FM1-43 dye loading studies indicate an excess content of synaptic vesicles in scramb1^Δ38/scramb2^Δ57 double mutant presynaptic terminals.

The time course of decline of FM1-4 fluorescence brightness is similar in scramb1^Δ38/scramb2^Δ57 double mutant and control boutons, indicating similar properties of ECP exocytosis.

The rate of reserve pool recruitment of synaptic vesicles is markedly enhanced in scramb1^Δ38/scramb2^Δ57 double mutant boutons, as indicated by a significantly faster rate of fluorescence brightness decline. The extent of fluorescence decline induced by a 5-min stimulation of the nerve at 0.5Hz in the double mutant is also significantly enhanced relative to control. These results reveal that reserve pool recruitment in double-mutant synapse is abnormally enhanced.

The extent of FM1-43 dye loading in scramb1^Δ38/scramb2^Δ57 double mutants can be rescued to control levels through the expression of scramb1^Scer\UAS.cAa under the control of Scer\GAL4^Act.

Reserve pool recruitment of synaptic vesicles in scramb1^Δ38/scramb2^Δ57 double mutant larvae is rescued to control levels through the expression of scramb1^Scer\UAS.cAa under the control of Scer\GAL4^Act.

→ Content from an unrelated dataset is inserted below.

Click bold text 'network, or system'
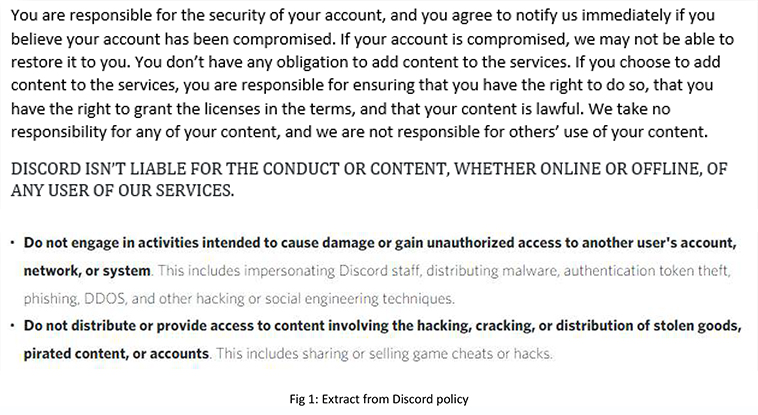This screenshot has height=415, width=758. point(87,270)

Synaptic transmission in scramb1^Δ38/scramb2^Δ57 double mutants differed in several aspects from the control. The frequency of spontaneous postsynaptic currents is signficantly enhanced in the double mutant. Release probability, quantal content, and nerve-evoked postsynaptic currents are significantly larger in the double mutant. On the other hand, the amplitude of current and the charge transferred by the release of a single quantum, are the same as in controls. The Ca²⁺ cooperativity coefficient is similar in double mutants as controls. However, in double mutant synapses, the curve is shifted toward lower Ca²⁺ concentrations.

Neurotransmitter release evoked by application of a 20 second hyperosmotic shock in the vicinity of the synapse is dramatically increased in the double mutant. The synaptic defects in the double mutant are rescued by the introduction of scramb1^Scer\UAS.cAa (under the control of Scer\GAL4^Act). Analysis of paired-pulse faciliation reveals that, although the extent of facilitation of neurotransmitter release in the double mutant is dimished relative to the control, this difference is not significantly different from the control. The extent of facilitation of transmitter release elicited by high-frequency stimulation of the nerve did not differ significantly from the control. On the other hand, post-terminal potentiation in the double mutant is abnormally prolonged. Transmitter release remains significantly potentiated after 100 seconds in the double mutant, compared to a return to values before stimulation after ~50 seconds in controls. Introduction of scramb1^Scer\UAS.cAa in the double mutant resuces post-terminal potentiation to normal. Expression of scramb2^{Scer\UAS.T:Avic\GFP} (under the control of Scer\GAL4^elav-C155) resuces the content of ECP, RP, mobilisation of RP pool of vesicles, postsynaptic current amplitude, quantal content, tetanic facilitation, and post-tetantic facilitation to control levels.